The dbms_rls way would be to:
Add a policy to the views that the caller can use that filters on user_id (or whatever your column is called)
Allow the caller to directly query the view.
Again, aggregation can be done inside the view to really reduce the overhead everywhere.
-
Hi,
thanks for for your suggestions. The dbms_rls methodology while great is not practical as the external system connect with the database using a system account with expanded privileges. This is a limitation of the external system In order to provide a smooth user experience versus prompting the user for their account and password for every visual that leverages it.

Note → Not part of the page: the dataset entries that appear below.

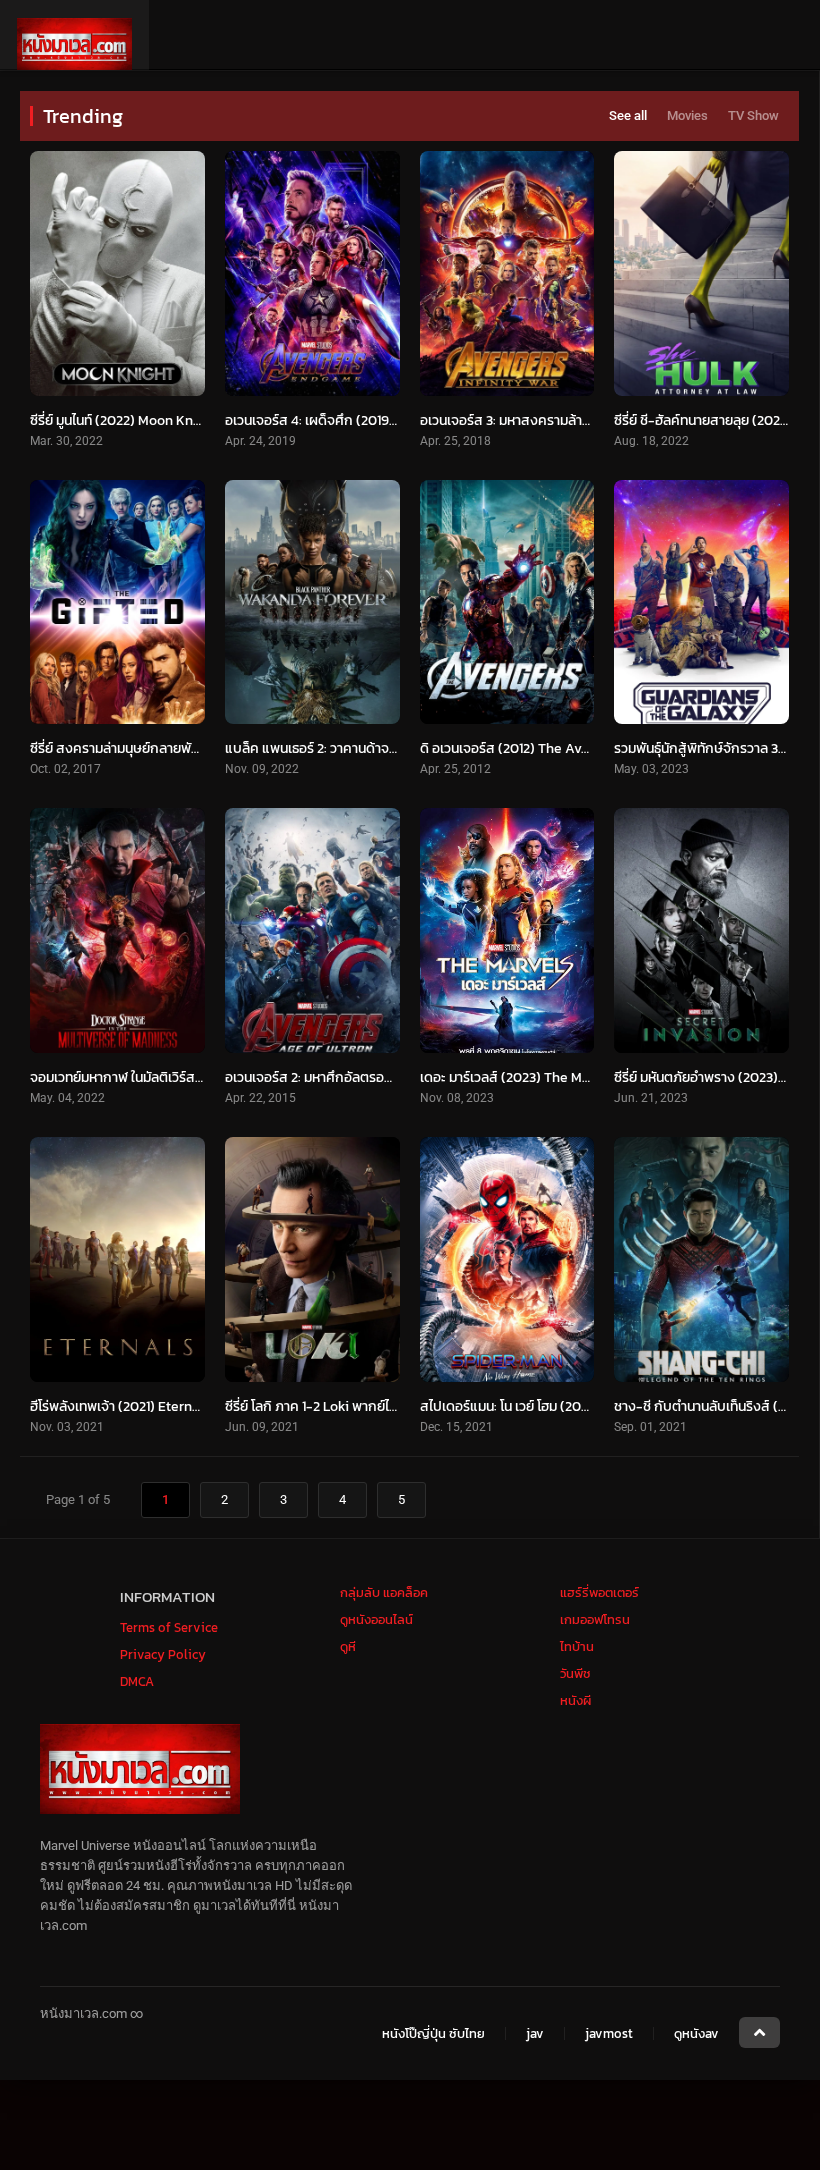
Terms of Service (169, 1627)
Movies (687, 115)
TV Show (753, 115)
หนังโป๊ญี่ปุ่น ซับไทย (433, 2033)
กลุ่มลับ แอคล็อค (384, 1592)
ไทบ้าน (577, 1646)
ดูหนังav (696, 2033)
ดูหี (348, 1646)
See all (628, 115)
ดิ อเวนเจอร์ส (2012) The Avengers (522, 748)
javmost (609, 2033)
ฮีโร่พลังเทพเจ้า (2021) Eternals (120, 1406)
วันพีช (575, 1673)
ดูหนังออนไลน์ (376, 1619)
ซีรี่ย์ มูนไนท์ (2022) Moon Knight (124, 420)
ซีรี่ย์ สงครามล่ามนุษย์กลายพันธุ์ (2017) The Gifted (172, 748)
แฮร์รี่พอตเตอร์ (599, 1592)
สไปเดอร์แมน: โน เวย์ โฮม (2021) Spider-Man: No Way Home (593, 1406)
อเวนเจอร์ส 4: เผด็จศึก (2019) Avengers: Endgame (373, 420)
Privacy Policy (163, 1654)
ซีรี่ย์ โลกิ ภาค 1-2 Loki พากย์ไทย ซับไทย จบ (345, 1406)
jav (535, 2033)
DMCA (137, 1681)
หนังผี (575, 1700)
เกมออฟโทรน (595, 1619)
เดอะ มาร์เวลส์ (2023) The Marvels (520, 1077)
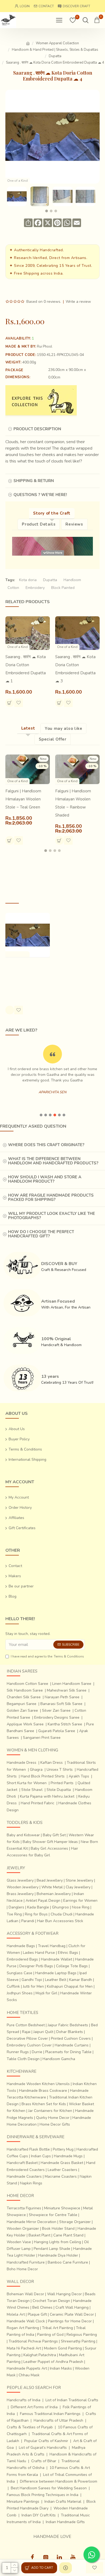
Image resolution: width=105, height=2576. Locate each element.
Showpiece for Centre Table (53, 2214)
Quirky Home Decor (52, 2117)
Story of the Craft (52, 513)
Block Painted (63, 587)
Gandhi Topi (32, 1979)
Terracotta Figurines (24, 2208)
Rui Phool (44, 346)
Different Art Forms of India (34, 2407)
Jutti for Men (33, 1986)
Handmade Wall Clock (26, 2321)
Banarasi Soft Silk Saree (61, 1703)
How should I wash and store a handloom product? (44, 1179)
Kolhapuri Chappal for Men (70, 1986)
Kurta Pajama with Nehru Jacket (47, 1796)
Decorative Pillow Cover (27, 2038)
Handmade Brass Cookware (43, 2090)
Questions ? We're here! (40, 494)
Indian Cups (41, 2156)
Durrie (37, 2051)
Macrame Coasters (61, 2176)
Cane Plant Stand (68, 2235)
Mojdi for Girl (46, 1993)
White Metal (52, 1887)
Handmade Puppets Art (27, 2368)
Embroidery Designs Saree (56, 1717)
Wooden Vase (19, 2242)
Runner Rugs (18, 2051)
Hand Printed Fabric (37, 1803)
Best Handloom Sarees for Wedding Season (49, 2488)
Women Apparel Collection (57, 43)
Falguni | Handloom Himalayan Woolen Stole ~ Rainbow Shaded (73, 803)
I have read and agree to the (47, 1656)
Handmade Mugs (68, 2156)
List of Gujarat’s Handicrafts (43, 2447)
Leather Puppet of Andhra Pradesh (53, 2361)
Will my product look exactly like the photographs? (51, 1216)
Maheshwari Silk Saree (66, 1690)
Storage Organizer (75, 2221)
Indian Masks (61, 2368)
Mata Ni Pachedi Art (24, 2348)
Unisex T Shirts (60, 1769)
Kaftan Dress (51, 1762)
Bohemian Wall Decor (25, 2294)
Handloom (72, 579)
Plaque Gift (37, 2314)
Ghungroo (60, 1907)
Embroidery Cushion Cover (29, 2045)
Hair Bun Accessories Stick (60, 1920)
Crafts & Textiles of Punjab (30, 2427)
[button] (46, 211)
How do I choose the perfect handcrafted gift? (41, 1234)
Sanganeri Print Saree (42, 1737)
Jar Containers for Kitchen (50, 2110)
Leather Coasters (62, 2169)
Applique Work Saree (25, 1724)
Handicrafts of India (23, 2400)
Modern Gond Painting (63, 2348)
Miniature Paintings (23, 2501)
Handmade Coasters (24, 2176)
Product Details (38, 524)
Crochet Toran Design (51, 2300)
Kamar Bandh (80, 1979)
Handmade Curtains (72, 2045)
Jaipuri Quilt (43, 2031)
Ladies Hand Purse (39, 1952)
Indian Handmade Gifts (65, 2521)
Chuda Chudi (61, 1914)
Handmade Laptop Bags (55, 1973)
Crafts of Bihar (43, 2461)
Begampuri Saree (21, 1703)
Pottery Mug (63, 2149)
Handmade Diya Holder (58, 2255)
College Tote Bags (72, 1966)
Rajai (26, 2031)
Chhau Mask (29, 2375)
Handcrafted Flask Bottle (28, 2149)
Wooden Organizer (23, 2228)
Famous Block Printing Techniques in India (42, 2494)
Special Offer (52, 739)
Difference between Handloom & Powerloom (58, 2481)
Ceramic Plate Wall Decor (72, 2314)
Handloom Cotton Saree (27, 1683)
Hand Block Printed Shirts (43, 1776)
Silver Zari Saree (56, 1710)
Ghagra (36, 1769)
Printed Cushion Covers (71, 2038)
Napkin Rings (31, 2183)
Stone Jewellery (79, 1880)
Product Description (37, 429)
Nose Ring (80, 1907)
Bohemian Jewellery (54, 1893)
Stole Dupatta (59, 1789)
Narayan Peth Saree (62, 1697)
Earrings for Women (80, 1900)
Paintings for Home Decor (70, 2321)
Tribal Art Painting (57, 2327)
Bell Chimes (42, 2307)
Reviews (74, 524)
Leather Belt (55, 1979)
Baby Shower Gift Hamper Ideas (50, 1841)
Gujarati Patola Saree (56, 1730)
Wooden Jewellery (22, 1887)
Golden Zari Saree (22, 1710)
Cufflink (13, 1986)
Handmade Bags (21, 1945)
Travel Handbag (51, 1945)
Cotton (13, 587)
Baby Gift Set (54, 1835)
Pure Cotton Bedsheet (26, 2025)
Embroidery (35, 587)
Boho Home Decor (22, 2269)
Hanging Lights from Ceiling (57, 2242)
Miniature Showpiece (62, 2208)
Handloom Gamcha (59, 2058)
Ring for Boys (36, 1914)
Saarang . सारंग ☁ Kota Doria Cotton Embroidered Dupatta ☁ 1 (25, 669)
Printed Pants (62, 1783)
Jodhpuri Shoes (20, 1993)
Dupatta (55, 56)
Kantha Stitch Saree (65, 1724)
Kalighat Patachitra (39, 2355)
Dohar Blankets (69, 2031)
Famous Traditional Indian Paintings (50, 2413)
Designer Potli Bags (36, 1966)
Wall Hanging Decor (64, 2294)
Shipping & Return (33, 480)
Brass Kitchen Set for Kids (44, 2104)
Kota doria (28, 579)
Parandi (27, 1920)
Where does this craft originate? (46, 1144)
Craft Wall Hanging (72, 2307)
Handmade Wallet (56, 1959)
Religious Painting (81, 2334)
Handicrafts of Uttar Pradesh (58, 2420)
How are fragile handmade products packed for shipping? (51, 1198)
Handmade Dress (21, 1762)
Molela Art (16, 2314)
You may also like (63, 728)
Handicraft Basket (22, 2162)
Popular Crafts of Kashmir (46, 2440)
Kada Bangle (38, 1907)
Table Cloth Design (23, 2058)
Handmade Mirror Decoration (31, 2221)
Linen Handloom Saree (71, 1683)
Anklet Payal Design (43, 1900)
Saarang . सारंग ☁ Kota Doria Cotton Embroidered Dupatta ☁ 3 (75, 669)
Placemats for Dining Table (68, 2051)
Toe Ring (14, 1914)
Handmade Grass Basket (62, 2162)
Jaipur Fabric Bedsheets (68, 2025)
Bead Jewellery (50, 1880)
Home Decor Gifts (55, 2124)
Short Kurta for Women (27, 1783)
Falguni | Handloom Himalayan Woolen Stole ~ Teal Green (23, 799)
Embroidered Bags (22, 1959)
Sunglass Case (19, 1973)
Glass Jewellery (20, 1880)
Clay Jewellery (78, 1887)
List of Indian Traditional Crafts (72, 2400)
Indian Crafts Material (62, 2501)
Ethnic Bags (68, 1952)
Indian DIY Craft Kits (39, 2515)
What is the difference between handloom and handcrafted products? (53, 1161)
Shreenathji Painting (78, 2341)
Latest (28, 728)
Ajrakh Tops (79, 1776)
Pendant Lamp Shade (52, 2248)
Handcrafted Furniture (26, 2262)
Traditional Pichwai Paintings (33, 2341)
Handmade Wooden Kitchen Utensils (38, 2083)
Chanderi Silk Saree (24, 1697)
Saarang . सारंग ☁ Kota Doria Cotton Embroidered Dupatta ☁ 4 (25, 976)
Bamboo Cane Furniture (68, 2262)
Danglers (16, 1907)
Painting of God (50, 2334)
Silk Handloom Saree (25, 1690)
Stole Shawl (32, 1789)
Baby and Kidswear (23, 1835)
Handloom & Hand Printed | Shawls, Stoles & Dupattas (55, 49)
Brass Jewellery (20, 1893)
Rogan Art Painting (23, 2327)
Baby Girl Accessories (49, 1848)
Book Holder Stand (58, 2228)
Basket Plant (39, 2235)
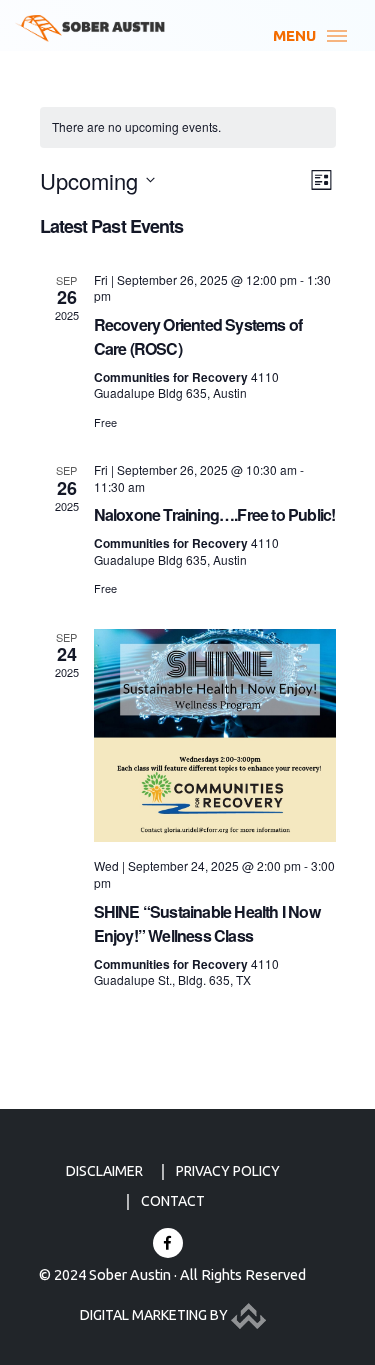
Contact (173, 1201)
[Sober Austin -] (90, 28)
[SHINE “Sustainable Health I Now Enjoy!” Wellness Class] (215, 736)
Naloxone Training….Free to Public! (215, 514)
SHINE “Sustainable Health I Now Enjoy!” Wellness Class (207, 923)
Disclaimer (104, 1171)
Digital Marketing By (155, 1315)
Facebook (168, 1243)
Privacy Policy (228, 1171)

The user in in my case is a column in the database in an entitlements tabLe that has traditional,
user, reducingnfieldname
user1, value1
user1, value2
user2, value1
and so on.
As for aggs cannot be done in database as there can be countless ways to interact with the visuals for analysis. Especially with weighted calculations. That mounts to building a cube/universe which is not efficient the moment a field is added and it can to recommits everything
Very limiting conditions whereby magic is expected.
Has there been such scenarios in the past and how were they dealt with. Assuming this is a common problem with new age analytical tools.
-
brilliant wrote:Hi,thanks for for your suggestions. The dbms_rls methodology while great is not practical as the external system connect with the database using a system account with expanded privileges. This is a limitation of the external system In order to provide a smooth user experience versus prompting the user for their account and password for every visual that leverages it. The user in in my case is a column in the database in an entitlements tabLe that has traditional,user, reducingnfieldnameuser1, value1user1, value2user2, value1 and so on. As for aggs cannot be done in database as there can be countless ways to interact with the visuals for analysis. Especially with weighted calculations. That mounts to building a cube/universe which is not efficient the moment a field is added and it can to recommits everythingVery limiting conditions whereby magic is expected. Has there been such scenarios in the past and how were they dealt with. Assuming this is a common problem with new age analytical tools.
It sounds like this system has some very severe flaws. It should not be connecting as system. It prompting the user for an account and password on every step is just weird - that doesn't happen in any application I've ever used...
Anyway, it looks like it should be very easy to push the filter to the main query so you don't have to read the rows that aren't needed. Have you modified your process so that this is done? Is this now fast enough? At some point you're going to need to look at where the time is really going if you want to do anything about it.
"new age analytical tools" usually support some ETL process so you can take the data from your database and store it again but with the application in memory. You would write this so that only necessary data is sent to the application (i.e. what's changed).
Really good analytical tools will do the heavy lifting in the database.
-
brilliant wrote:Has there been such scenarios in the past and how were they dealt with. Assuming this is a common problem with new age analytical tools.
Of course. How they were dealt with? Creating a data warehouse for analysis purposes, and both the application database and the data warehouse database were using VPD. An ETL between the two separate databases was making sure the data warehouse was kept in synch as much as possible, depending on the taxation of the main system (which had absolute top priority since human lives literally depended on it - so we monitored activity to only synch during quiet hours).
And I'm talking really sensitive data here: coworkers sitting almost next to eachother were not allowed by law to see eachothers interactions with the application/database/external input. So rethink your approach, and use the standard tools that are available: rolling your own will never perform or scale as well.